## [What you need to do]
a - According to the passage on 1950s America, how often did an American family move to a new residence by the early 1960s?
b - Quote the passage on 1950s America from "1950s in Brief" to "companies (e.g. IBM)".

## [Text block]
--

The suburbs also quietly exploited other, more unfortunate, kinds of conformity: racial,
ethnic, and social. Blacks, Hispanics, Asians, Jews, and a host of others were kept out
of most developments.
The men in the gray flannel suits were white and Christian, heads of nuclear families,
and proudly middle class.
Their clothing, their architecture, their jobs, and their leisure all supported this kind of
sameness.
Hollywood, ever observant of social trends, exploited the move to suburbia in No Down
Payment (1957), a melodramatic tale of several families and their problems living in what
had been promised to be paradise.
1950s in Brief
Social critics identified conformity as the main characteristics of the 1950s and a
dedication to the active pursuit of economic and financial success accompanied by an
increasing concern with material comfort
Increasing number of people attending higher education due to the GI Bill: 50% of
population was college educated
Graduates targeted and worked for more sophisticated companies (e.g. IBM)
College education ensured higher incomes which gradually triggered the creation of the
suburbs - satellite towns at the outskirts of the cities in which middle-class and uppermiddle class families lived.
By the early 1960s, an American family moved to a new place of residence once every
five years.
The working class benefited from the economic boom, organized better into unions.

--

## [Information]

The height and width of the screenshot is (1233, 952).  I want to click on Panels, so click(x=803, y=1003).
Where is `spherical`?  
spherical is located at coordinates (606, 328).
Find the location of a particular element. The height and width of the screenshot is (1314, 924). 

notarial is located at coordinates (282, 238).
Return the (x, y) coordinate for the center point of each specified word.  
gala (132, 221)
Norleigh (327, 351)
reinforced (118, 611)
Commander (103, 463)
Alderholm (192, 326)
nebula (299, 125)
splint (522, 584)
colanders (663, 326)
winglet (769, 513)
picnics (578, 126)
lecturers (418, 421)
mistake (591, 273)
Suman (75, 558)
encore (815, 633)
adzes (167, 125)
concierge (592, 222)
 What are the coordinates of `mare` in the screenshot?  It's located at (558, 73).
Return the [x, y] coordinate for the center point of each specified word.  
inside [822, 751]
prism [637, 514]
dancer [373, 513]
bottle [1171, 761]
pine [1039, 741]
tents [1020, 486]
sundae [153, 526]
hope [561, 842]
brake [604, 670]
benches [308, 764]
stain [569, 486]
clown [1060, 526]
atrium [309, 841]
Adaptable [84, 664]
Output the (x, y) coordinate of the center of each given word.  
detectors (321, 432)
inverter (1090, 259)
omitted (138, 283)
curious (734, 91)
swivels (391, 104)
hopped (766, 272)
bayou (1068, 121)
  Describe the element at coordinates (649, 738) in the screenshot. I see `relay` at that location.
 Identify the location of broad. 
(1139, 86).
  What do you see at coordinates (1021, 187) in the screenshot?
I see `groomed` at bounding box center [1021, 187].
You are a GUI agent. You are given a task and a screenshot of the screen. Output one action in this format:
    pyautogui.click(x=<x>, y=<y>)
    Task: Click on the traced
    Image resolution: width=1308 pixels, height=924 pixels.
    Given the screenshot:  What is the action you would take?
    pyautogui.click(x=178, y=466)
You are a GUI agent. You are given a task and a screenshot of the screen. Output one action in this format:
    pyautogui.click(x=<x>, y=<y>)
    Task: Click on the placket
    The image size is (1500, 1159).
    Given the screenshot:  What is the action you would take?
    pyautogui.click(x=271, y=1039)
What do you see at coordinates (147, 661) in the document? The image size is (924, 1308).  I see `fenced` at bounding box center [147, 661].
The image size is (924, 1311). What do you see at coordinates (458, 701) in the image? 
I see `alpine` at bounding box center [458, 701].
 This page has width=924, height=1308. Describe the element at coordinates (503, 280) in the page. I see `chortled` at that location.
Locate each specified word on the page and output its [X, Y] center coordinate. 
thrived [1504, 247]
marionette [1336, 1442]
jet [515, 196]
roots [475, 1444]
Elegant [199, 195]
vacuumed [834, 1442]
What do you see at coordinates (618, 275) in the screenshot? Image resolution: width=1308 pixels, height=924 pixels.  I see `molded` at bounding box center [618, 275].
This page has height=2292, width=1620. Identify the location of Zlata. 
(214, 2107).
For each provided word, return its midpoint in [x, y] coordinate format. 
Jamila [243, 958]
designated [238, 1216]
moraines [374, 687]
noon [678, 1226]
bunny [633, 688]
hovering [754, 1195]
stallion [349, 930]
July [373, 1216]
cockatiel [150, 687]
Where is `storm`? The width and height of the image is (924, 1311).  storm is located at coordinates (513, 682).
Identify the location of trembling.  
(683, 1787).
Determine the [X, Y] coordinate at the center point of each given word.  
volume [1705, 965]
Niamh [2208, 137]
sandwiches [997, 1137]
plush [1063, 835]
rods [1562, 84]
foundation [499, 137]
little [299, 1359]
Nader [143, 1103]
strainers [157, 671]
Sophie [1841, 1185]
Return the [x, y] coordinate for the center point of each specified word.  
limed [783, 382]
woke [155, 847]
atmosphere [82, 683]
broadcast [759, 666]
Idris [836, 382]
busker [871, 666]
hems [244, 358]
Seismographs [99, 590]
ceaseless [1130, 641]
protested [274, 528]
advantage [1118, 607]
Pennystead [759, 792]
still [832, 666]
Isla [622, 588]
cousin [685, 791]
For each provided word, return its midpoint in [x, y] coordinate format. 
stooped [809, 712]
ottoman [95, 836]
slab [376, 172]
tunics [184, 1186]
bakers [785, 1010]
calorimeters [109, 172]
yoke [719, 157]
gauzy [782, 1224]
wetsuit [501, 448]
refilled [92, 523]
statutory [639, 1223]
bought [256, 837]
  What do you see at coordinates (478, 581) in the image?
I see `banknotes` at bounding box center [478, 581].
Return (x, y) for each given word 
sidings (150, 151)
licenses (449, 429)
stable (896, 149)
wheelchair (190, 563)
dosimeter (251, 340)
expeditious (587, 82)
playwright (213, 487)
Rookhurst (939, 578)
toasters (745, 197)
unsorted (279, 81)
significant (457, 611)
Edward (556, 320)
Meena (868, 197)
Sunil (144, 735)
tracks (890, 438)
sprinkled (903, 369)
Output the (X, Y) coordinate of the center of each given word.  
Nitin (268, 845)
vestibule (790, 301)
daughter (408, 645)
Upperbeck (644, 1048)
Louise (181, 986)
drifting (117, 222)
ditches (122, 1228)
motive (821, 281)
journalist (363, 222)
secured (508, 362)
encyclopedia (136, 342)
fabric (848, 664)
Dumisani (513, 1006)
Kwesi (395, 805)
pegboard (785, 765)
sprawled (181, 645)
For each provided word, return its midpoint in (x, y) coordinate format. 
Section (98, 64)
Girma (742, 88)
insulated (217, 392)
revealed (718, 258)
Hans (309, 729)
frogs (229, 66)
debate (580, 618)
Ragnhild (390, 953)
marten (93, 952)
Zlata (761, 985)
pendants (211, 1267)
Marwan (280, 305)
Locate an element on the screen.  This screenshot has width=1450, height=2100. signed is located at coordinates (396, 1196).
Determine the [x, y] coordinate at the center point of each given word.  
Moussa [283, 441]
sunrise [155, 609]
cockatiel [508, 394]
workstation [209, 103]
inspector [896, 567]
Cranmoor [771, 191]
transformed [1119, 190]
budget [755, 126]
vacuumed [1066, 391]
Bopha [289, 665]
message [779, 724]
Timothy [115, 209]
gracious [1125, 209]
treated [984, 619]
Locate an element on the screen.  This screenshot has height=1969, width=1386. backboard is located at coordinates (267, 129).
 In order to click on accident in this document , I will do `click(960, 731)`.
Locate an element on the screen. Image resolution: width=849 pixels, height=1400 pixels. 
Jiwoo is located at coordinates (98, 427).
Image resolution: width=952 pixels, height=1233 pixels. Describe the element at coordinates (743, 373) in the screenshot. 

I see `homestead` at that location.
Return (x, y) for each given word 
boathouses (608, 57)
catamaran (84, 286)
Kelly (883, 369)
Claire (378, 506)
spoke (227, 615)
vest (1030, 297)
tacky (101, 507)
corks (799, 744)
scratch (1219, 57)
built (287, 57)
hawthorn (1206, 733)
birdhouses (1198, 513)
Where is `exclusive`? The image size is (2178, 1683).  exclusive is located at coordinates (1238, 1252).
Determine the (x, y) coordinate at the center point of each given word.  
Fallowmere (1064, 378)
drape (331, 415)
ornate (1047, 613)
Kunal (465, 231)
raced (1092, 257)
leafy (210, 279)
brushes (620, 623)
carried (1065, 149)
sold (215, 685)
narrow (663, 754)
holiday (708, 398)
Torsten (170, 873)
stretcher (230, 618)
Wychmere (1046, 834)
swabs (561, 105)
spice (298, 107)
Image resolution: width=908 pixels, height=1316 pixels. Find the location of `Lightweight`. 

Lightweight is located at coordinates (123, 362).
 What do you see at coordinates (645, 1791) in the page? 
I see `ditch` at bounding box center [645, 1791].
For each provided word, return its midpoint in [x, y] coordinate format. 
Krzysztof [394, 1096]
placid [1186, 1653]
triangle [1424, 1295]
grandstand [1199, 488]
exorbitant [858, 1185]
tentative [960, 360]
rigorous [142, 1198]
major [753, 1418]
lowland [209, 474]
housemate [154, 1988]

--

## [Answers to the problems]
a - Once every five years.

b -
1950s in Brief
Social critics identified conformity as the main characteristics of the 1950s and a
dedication to the active pursuit of economic and financial success accompanied by an
increasing concern with material comfort
Increasing number of people attending higher education due to the GI Bill: 50% of
population was college educated
Graduates targeted and worked for more sophisticated companies (e.g. IBM)